Now all roads lead to France and heavy is the tread
Of the living; but the dead returning lightly dance.
Edward Thomas, Roads

Wednesday, October 30, 2019

How the United States Paid for Its War Effort



When the First World War began in 1914, the U.S. economy was in recession. But a 44-month economic boom ensued from 1914 to 1918, first as Europeans began purchasing U.S. goods for the war and later as the United States itself joined the battle. "The long period of U.S. neutrality made the ultimate conversion of the economy to a wartime basis easier than it otherwise would have been," writes economic researcher Hugh Rockoff. "Real plant and equipment were added, and because they were added in response to demands from other countries already at war, they were added precisely in those sectors where they would be needed once the U.S. entered the war."

Entry into the war in 1917 unleashed massive U.S. federal spending which shifted national production from civilian to war goods. Between 1914 and 1918, [over] three million people were added to the military and half a million to the government. Overall, unemployment declined from 7.9 percent to 1.4 percent in this period, in part because workers were drawn into new manufacturing jobs and because the military draft removed many young men from the civilian labor force.
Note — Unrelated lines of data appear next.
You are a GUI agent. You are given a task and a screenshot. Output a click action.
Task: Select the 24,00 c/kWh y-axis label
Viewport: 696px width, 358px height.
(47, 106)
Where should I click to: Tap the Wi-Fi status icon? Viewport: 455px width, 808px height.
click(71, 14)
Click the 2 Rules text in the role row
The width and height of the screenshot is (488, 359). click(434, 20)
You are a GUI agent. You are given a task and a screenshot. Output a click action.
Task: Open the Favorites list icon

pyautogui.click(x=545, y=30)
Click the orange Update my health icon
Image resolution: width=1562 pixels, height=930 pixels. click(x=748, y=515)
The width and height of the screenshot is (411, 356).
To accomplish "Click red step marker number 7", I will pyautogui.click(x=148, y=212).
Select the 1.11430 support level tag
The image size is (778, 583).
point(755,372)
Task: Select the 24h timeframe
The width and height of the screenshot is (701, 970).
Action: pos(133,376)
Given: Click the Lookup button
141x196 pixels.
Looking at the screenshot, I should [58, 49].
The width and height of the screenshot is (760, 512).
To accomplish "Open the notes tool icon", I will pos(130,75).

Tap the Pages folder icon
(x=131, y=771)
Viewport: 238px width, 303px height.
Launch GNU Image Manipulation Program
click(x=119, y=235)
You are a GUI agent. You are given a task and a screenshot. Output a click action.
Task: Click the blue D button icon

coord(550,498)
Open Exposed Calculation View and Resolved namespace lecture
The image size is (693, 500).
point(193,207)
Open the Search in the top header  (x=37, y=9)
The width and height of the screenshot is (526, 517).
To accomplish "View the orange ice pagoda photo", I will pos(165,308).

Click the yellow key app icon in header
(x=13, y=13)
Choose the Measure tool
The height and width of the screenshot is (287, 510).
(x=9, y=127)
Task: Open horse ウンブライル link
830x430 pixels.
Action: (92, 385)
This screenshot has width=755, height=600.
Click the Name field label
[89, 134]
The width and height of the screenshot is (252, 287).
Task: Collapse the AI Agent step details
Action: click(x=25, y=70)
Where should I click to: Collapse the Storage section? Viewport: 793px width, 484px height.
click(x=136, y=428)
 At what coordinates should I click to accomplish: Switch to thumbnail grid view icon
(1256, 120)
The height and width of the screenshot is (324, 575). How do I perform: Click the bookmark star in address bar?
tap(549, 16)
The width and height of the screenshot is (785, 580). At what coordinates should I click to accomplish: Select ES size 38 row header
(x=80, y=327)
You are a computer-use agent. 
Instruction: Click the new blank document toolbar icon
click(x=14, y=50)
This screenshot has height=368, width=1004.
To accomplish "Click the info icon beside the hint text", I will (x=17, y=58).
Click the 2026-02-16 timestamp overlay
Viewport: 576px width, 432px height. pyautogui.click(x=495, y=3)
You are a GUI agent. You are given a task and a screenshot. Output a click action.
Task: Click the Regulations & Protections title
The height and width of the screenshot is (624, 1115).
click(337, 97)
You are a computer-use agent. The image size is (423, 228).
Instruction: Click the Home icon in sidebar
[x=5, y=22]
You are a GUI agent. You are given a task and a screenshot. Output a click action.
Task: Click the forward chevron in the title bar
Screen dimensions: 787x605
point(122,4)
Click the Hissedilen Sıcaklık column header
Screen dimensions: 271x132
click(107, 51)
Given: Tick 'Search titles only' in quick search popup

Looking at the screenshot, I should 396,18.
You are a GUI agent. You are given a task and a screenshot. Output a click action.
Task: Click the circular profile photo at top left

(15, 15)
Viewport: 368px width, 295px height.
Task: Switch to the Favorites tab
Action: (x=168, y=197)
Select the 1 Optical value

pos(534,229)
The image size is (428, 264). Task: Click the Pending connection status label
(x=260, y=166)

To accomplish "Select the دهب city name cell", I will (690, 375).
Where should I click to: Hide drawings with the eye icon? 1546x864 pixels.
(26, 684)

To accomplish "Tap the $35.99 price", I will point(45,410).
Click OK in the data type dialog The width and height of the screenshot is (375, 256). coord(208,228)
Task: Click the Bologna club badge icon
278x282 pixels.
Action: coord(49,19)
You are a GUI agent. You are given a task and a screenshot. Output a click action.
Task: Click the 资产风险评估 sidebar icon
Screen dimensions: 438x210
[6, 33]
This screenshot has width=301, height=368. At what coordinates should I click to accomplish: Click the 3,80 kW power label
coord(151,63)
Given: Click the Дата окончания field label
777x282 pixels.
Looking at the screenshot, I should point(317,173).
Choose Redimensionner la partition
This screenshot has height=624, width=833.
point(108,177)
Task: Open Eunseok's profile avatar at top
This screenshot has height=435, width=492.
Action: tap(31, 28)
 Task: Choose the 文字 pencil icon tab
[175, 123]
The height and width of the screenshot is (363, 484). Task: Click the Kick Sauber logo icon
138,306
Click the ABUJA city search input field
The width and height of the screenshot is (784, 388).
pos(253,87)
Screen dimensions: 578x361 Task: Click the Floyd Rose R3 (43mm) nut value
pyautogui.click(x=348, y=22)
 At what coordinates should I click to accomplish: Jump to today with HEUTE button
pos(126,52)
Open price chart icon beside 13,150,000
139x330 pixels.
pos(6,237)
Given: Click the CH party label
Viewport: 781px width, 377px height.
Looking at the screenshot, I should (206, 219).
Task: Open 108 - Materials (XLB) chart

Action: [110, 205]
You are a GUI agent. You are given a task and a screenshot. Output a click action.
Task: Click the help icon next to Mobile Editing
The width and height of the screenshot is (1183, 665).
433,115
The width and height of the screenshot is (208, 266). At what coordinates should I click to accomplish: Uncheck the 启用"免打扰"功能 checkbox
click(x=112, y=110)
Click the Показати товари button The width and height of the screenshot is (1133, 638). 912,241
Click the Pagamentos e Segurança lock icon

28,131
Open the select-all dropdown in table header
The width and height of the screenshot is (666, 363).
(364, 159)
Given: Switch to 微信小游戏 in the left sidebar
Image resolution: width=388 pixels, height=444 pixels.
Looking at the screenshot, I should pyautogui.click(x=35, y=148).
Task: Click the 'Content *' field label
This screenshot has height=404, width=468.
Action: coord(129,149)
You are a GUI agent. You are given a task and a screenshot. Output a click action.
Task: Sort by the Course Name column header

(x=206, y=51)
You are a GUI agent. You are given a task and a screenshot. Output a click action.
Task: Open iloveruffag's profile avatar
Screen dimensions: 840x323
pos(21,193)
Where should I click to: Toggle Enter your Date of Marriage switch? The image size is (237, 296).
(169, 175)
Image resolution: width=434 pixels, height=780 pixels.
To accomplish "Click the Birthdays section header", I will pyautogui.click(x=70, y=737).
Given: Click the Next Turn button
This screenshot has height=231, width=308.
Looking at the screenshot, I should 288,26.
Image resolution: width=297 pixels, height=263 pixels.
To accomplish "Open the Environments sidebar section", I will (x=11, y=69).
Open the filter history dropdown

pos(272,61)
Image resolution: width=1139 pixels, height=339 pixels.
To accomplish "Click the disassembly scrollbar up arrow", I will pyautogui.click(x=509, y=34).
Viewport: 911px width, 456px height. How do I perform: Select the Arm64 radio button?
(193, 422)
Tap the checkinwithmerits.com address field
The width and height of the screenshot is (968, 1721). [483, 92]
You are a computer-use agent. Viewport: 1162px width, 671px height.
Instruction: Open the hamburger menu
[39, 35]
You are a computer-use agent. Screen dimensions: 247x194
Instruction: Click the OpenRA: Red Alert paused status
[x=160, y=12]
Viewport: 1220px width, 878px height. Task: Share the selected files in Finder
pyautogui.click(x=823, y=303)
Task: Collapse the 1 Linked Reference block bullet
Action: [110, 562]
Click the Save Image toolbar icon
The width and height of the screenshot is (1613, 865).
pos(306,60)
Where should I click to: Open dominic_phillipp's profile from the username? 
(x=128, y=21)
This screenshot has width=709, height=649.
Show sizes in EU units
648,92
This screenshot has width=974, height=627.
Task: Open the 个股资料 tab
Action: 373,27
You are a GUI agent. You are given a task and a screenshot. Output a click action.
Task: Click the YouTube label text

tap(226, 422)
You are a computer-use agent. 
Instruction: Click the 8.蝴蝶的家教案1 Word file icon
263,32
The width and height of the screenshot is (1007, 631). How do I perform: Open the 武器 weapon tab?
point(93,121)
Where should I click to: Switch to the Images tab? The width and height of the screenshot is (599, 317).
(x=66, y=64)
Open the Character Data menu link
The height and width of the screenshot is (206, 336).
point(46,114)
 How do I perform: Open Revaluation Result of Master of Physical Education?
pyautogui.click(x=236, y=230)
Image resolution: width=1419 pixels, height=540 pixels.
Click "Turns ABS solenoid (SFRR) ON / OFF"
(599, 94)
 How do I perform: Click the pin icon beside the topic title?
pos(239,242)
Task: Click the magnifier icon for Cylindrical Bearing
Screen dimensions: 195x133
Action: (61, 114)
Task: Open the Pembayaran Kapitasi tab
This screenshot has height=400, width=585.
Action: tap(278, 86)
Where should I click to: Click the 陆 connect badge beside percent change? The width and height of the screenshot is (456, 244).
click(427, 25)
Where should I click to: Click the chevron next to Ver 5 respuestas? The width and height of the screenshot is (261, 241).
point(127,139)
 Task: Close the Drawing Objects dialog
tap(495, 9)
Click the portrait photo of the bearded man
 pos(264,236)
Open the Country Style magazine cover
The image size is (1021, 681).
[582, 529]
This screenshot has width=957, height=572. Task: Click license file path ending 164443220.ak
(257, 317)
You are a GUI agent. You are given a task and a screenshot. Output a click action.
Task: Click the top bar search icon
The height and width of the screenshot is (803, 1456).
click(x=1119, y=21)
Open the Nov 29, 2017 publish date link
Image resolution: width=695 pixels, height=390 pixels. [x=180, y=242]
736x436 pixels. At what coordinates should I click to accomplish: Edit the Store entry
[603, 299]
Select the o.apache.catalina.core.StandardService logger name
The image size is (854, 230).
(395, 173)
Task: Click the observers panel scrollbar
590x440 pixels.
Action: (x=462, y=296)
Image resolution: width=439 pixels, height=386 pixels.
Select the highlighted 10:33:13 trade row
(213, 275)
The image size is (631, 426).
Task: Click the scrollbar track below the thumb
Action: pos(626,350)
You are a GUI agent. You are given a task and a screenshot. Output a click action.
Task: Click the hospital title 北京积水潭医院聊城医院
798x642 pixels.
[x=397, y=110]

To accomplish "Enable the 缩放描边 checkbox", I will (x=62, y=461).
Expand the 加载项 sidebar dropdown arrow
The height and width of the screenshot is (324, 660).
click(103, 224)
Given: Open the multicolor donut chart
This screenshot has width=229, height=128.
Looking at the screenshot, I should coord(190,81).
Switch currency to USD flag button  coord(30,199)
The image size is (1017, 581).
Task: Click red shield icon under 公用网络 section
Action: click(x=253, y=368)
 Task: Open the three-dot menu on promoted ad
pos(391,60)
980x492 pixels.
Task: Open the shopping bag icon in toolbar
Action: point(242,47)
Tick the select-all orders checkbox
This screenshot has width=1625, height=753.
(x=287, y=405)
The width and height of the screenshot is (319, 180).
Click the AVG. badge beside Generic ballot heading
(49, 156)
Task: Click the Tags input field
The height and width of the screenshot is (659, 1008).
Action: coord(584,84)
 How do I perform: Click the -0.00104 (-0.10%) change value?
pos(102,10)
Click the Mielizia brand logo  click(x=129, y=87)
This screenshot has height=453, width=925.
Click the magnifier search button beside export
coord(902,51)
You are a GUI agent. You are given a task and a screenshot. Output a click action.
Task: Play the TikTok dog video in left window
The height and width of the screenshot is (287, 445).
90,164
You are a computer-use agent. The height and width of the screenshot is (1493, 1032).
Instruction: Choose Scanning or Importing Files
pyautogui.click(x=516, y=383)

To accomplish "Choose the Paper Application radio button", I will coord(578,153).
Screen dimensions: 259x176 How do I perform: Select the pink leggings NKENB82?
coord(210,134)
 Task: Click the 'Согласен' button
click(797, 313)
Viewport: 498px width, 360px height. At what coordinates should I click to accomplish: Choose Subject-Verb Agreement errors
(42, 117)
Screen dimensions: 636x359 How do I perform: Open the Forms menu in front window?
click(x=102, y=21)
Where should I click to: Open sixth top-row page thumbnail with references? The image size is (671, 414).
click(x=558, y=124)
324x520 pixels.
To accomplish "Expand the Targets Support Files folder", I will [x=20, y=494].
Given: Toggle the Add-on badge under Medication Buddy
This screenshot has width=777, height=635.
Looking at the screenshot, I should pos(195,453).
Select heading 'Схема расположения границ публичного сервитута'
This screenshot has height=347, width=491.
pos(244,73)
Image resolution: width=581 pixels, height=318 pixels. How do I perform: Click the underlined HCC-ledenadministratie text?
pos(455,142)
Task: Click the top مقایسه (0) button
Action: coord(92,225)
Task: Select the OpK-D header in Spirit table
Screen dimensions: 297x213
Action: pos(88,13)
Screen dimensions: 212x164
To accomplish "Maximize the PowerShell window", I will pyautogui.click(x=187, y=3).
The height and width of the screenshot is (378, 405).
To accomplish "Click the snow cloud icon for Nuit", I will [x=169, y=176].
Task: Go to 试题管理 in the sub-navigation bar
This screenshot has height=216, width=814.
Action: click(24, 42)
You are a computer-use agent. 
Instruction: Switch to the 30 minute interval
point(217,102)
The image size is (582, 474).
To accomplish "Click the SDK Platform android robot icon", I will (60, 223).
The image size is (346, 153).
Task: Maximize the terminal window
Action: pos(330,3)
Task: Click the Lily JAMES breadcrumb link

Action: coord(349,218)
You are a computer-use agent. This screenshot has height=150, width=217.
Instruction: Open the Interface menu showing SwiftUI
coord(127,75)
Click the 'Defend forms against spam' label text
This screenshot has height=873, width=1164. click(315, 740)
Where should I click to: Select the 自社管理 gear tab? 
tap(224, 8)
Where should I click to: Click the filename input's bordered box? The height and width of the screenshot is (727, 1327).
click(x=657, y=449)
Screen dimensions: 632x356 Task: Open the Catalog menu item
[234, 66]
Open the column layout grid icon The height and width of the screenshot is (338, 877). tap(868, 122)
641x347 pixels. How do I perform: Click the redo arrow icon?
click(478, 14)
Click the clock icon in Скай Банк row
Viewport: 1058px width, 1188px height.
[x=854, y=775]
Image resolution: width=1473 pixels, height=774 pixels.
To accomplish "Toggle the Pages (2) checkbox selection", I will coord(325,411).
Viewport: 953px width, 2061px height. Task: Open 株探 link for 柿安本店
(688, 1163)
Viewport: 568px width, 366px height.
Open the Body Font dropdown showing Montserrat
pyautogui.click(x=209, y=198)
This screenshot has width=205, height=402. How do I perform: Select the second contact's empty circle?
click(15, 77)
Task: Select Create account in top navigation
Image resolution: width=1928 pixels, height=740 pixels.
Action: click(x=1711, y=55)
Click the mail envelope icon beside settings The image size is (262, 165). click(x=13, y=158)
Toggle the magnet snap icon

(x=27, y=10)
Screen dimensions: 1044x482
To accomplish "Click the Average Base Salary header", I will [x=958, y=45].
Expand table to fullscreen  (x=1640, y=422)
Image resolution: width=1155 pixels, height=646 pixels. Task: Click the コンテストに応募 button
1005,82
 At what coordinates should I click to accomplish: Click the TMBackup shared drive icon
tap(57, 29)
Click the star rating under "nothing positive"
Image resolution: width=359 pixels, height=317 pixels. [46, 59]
Rockoff estimates the total cost of World War I to the United States at approximately $32 billion, or 52 percent of gross national product at the time. He breaks down the financing of the U.S. war effort as follows: 22 percent in taxes, 58 percent through borrowings from the public, and 20 percent in money creation. The War Revenue Act of 1917 taxed "excess profits"—profits exceeding an amount determined by the rate of return on capital in a base period—by some 20 to 60 percent, and the tax rate on income starting at $50,000 rose from 1.5 percent in 1913–15 to more than 18 percent in 1918. The prevalence of patriotic themes created social pressure to purchase the "Liberty Bonds" (and, after the Armistice, the "Victory Bonds"), but in practice the new bondholders did not make a tangible personal sacrifice in buying war bonds, since the yields on the debt instruments were comparable to those on standard municipal bonds at the time. 

Source: U.S. Bureau of Economic Research

2 comments:

  1. "unemployment declined from 7.9 percent to 1.4 percent in this period" - wow!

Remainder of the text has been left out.